All I have to go on is he hates Rand, likes Hayek, writes at Mises.org, and a few other little hints. This is information that tells me something about what his views are and why, though it's pretty vague. I'm not going to ignore it.
>> he refused to talk with me about it and clarify, while also blatantly lying that he wasn't refusing to talk with me about it.
> Not talking about it - meh. People have different priorities about what to talk about.
> Lying about not talking about it is bad though.
He's been intentionally avoiding expressing his views to avoid critical conflict, for ages. He also does the trick of saying different things to different audiences. His Rand trashing was said where he didn't think Objectivists would see it. When around Objectivists, he avoids saying anything critical of Rand or any of her ideas in order to avoid a critical discussion in which someone might learn something.
It's a completely different attitude than e.g. mine. I like to seek out disagreements and wonder why people think as they do. I want to ask them about things like why they think Rand sucks (even if they flamed her and provided no substantive arguments, I'll still ask them for substantive arguments and see what they say.)
Actually it's worse than it sounds. I was just checking how I broached the subject. I asked, "Rafe, what's your opinion of Objectivism? Do you like Atlas Shrugged?"
In reply to that question, Rafe lied to me.
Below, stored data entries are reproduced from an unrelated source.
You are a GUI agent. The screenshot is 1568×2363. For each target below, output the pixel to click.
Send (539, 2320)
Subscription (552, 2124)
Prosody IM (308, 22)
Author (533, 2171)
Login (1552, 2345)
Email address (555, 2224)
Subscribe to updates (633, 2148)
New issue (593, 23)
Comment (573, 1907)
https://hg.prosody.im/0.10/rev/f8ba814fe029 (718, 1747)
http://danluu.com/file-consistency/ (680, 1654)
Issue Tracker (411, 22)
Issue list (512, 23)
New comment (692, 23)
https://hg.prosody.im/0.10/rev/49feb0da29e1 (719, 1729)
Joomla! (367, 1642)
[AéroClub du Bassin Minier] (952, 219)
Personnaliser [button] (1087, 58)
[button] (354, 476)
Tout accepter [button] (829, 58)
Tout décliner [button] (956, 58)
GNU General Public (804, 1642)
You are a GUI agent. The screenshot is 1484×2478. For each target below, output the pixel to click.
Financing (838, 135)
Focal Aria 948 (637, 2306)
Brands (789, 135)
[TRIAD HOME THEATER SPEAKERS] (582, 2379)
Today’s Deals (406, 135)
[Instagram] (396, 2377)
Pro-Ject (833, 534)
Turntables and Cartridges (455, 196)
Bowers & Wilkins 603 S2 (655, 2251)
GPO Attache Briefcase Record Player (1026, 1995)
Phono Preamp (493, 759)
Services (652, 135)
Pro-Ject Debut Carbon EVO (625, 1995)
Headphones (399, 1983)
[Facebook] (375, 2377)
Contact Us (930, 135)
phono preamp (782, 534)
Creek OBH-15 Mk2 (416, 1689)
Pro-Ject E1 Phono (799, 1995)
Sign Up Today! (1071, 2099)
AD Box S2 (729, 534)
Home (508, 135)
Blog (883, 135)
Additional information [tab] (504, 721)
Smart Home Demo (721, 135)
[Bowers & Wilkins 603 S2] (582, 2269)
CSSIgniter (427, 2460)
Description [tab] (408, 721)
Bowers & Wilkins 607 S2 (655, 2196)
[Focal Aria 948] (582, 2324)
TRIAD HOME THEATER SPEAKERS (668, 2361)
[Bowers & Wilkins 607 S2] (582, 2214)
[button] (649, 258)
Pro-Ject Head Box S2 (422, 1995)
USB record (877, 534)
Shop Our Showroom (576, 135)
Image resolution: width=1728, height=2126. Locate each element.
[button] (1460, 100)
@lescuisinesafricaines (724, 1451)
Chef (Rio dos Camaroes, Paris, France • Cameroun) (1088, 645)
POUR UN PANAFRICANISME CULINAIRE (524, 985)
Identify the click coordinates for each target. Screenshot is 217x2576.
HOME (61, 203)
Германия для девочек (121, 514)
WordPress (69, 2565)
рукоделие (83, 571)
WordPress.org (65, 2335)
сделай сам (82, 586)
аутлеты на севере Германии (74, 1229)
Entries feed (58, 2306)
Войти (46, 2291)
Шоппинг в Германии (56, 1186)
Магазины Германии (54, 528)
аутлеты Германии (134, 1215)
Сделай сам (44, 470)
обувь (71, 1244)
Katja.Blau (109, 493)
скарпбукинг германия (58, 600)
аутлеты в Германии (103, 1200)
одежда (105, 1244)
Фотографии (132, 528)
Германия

Then more than a year later, I found the blog comment where Rafe trashed Rand, and I followed up pointing out he'd masked disagreement, and trying to get Rafe to discuss his actual views. But he wouldn't do it. Then I followed up over time (around a year total), and he continuously lied that he wasn't evading discussion, while never actually addressing any of the issues or clarifying his positions.
BTW Rafe has also seen e.g. some of my criticisms of Hayek ideas (more than you've seen, PAS). And, again, doesn't want to discuss the point of disagreement. It's been his general and consistent policy to avoid discussion of disagreements. He doesn't want to engage in critical discussion.
I know you don't care much about Hayek, PAS. But I imagine you can see how it's different with someone like Rafe who does things like read Mises and Hayek, and write about their ideas. For someone who reads them and considers them important, he ought to care about major criticisms of ideas from either of them which he's accepted. It is, in fact, criticism of some of Rafe's own ideas (if you learn an idea from a book, and believe it's true, and have a version of it in your mind, it's your own idea now in most ways, and you ought to care if it's false).
(To be clear, Mises and Hayek contradict a lot. Considering them similar is one of Rafe's mistakes in his understanding of these issues. Misunderstanding their positions isn't the primary problem though. Nor is the primary problem Hayek's traitor status, where he got himself a pro-capitalist reputation which he used to more effectively harm capitalism, including btw by attacking some of Mises' work. The primary problem is Hayek had a bunch of very bad ideas about primary topics like economics. And a bunch of those mistakes are now also Rafe's ideas.)